Yongye's special committee should negotiate a much higher price for the buyout deal. One example is the Spreadtrum Communications (NASDAQ:SPRD) deal, in which the original buyout offer price of $28.5 was valuing the company at 14.8x P/E, and still the special committee negotiated with the buyout group and quickly raised the buyout price to $31 per share, despite near-term business deterioration. Similarly, in the Dell (NASDAQ:DELL) deal, as I analyzed previously, CEO Michael Dell was unwillingly pushed to raise his buyout price, despite near-term business deterioration. If the Yongye special committee pushes hard enough (and they ABSOLUTELY should), the buyer group should pay a price in the $11.50 range or higher that is more fair to Yongye's shareholders.

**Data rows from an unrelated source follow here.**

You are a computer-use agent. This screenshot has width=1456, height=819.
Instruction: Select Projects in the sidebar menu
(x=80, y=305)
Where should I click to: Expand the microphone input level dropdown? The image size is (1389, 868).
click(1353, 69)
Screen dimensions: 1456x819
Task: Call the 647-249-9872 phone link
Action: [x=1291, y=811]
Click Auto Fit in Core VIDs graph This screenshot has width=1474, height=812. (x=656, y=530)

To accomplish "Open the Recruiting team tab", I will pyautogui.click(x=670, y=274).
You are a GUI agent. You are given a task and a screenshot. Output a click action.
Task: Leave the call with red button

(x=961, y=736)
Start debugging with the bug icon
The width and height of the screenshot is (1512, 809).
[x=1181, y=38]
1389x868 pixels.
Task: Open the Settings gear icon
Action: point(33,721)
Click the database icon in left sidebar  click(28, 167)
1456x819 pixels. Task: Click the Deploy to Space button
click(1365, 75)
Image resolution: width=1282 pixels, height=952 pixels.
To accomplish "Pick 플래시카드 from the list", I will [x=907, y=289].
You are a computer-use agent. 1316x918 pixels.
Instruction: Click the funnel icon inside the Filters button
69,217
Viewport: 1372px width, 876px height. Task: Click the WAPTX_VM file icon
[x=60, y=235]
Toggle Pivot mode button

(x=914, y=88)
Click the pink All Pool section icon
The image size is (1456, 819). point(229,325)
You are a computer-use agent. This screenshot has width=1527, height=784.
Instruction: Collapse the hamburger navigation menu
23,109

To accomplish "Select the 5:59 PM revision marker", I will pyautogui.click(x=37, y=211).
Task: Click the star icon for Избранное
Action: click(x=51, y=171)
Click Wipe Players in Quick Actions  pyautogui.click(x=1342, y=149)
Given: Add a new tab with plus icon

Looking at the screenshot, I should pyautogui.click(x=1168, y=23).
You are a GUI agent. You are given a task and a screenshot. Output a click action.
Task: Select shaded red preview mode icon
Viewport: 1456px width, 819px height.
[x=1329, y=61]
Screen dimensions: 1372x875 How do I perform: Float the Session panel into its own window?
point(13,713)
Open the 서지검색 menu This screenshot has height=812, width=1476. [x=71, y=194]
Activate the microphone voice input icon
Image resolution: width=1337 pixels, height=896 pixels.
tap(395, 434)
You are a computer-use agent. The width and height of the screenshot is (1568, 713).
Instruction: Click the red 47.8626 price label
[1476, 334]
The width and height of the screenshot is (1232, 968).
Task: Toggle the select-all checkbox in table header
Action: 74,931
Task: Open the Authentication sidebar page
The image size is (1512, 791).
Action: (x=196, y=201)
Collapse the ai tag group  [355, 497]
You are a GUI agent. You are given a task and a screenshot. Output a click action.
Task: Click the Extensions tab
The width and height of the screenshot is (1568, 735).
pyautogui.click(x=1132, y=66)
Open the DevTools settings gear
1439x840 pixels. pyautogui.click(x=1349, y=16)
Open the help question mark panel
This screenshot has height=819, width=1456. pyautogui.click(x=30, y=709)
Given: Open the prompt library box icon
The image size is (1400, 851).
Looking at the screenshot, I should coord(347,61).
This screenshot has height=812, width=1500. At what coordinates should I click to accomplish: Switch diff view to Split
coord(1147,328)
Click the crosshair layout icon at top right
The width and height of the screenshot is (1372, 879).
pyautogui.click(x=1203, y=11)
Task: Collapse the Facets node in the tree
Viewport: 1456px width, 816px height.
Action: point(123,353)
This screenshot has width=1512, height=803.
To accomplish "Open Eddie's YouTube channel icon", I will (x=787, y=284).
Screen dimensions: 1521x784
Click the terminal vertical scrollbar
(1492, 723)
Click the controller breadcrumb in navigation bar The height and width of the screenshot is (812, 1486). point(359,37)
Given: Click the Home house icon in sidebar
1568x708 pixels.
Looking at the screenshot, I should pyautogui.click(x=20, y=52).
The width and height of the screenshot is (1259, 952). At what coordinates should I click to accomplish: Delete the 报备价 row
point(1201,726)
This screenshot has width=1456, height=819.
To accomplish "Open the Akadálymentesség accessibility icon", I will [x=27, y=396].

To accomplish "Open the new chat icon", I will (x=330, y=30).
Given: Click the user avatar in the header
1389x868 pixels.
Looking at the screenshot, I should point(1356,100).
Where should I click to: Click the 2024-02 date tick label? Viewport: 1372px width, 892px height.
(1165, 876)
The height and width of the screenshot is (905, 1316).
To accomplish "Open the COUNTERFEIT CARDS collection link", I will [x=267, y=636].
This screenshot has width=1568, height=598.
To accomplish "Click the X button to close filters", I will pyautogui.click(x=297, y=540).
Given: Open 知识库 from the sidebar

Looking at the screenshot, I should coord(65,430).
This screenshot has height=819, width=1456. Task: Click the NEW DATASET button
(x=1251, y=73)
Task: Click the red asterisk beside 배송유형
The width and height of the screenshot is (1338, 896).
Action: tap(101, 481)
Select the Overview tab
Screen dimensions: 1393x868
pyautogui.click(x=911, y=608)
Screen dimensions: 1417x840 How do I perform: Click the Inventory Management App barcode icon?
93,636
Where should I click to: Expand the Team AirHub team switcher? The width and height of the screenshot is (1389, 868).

As in most Chinese companies, the CEO is the key. I did a lot of due diligence and Yongye's CEO Zishen Wu appears to be an honest and sincere person. He appeared on TV in one of the most high-end and popular Chinese TV programs (see here) and talked about his personal life and his family. The probability of a successful closing of the buyout deal at a higher price has significantly improved given that the CEO is a high-status local celebrity - there is a potential damage to his reputation damage if shareholders object too loudly. And that's probably why initially in 2011, out of all those undervalued Chinese companies under bear raids, Morgan Stanley bet on Yongye. And I like Yongye because its management has always been responsive. I call them frequently and they have always been patient and would willingly accept shareholders' advice and recommendations. Yongye's management told me that they are working hard on negotiating the terms of the buyout deal and it is reassuring to hear.
The China Development Bank agreed to provide financing for Yongye's privatization deal. No privatization deal has ever failed when CDB agreed to provide financing.
A few takeaways: sometimes as an investor one needs faith and conviction. After thorough due diligence, you need to be sure that the management will do the right thing. And also to have the patience to endure months and months of waiting with little or no update on progress. A lot of investors lose faith along the way, and some hold on to what they believe in. That separates the good ones from the rest of the pack. And just think about the fact that while you are waiting, you are sitting on $10.54/share of net book value, mostly in cash and inventory, and the business is generating $3.71 per share of operating cash every 6 months. That makes the waiting so much more enjoyable.